A lot of these people are addicted to prescription drugs. They find a doctor willing to supply them or they go to different doctors or hospitals talking people into writing them a script. They are often the most clever because they don't have to worry about food, shelter, money for drugs. They know that if they can talk a doctor into giving it to them, they can afford to get it. These are the people who can go on for years, seemingly normal, sometimes able to hide it from everybody.

Eventually it catches up with them because they are caught or it starts to interfere with their life. These are the people that the family brings in wondering what is wrong with them, only to find out they are on dope. These are the people dragged into ER by the family wanting us to do something, put them in treatment right now. Of course, we can't do that. Insurance these days doesn't often pay for inpatient treatment. Families are shocked by this. You mean I have to take them back home? I would almost think being a person who is educated, has a good job, a house in the suburbs would have a harder time gettin' off dope then the junkie on the street.

The junkie on the street has already lost everything. The suburban junkie can go on for years supplying themselves. Often the family will deny their problem. They will tell themselves that "people like us" aren't addicted to drugs. We're not like that crack addict. But guess what folks? Your junkie is no different than that crack addict. The difference is your junkie has an easier time getting the dope because they have money. The crack addict spends every day trying to get money for that fix. It will probably take longer for your addict to hit bottom. But when they do, it will be a long hard fall. I have seen doctors, lawyers, executives, nurse fall. Its true what they say: the bigger they are, the harder they fall.

Tuesday, October 22, 2013

boom boom

When I hear a new thing I feel obligated to share it with you, the blog reading public. Me, I'm old, I don't know what the hell is going out there in hipster land.  Once in a while I will hear about it in the ER.  Latest thing: Boom Boom party.

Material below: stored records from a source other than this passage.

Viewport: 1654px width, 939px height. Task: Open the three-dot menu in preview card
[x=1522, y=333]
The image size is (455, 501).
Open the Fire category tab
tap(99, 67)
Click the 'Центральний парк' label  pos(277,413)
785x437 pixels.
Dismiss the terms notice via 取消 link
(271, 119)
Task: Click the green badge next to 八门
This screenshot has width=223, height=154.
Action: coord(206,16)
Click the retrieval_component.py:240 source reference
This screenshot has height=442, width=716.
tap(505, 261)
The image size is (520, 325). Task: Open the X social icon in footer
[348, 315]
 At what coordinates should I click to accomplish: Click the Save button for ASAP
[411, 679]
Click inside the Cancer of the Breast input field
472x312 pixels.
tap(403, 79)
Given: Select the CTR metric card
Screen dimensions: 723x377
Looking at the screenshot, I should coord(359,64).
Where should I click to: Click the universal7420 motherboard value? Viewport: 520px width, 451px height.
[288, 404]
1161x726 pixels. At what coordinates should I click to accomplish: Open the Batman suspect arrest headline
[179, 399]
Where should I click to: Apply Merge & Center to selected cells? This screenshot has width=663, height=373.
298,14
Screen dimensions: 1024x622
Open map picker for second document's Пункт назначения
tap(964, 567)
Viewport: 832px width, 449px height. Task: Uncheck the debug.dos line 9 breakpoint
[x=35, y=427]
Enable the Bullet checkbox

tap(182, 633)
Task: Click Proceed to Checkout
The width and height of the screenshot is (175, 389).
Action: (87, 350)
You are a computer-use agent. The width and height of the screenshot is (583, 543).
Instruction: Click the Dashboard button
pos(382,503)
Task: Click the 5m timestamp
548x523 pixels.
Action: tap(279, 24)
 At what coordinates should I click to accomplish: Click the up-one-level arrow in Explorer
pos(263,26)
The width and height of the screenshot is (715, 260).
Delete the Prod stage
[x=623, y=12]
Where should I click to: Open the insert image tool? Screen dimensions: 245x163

What is a Boom Boom party you ask?  Well I'm about to enlighten you...Its a sex party.  You go there to get your freak on with people you know or may not know.  Now you are probably saying to yourself, this ain't anything new, its been going on for years.  Yup.  But nowadays people can't just have sex, it has to be enhanced with various pharmaceuticals.  Here's the thing, somebody might just shoot you up with something and you won't know what it is. Bummer.

Well, when that happens, when your little walk on the wild side turns bad, where you gonna go? Why, right on down t your local ER of course.  Your face is gonna be red when you have to tell us what happened.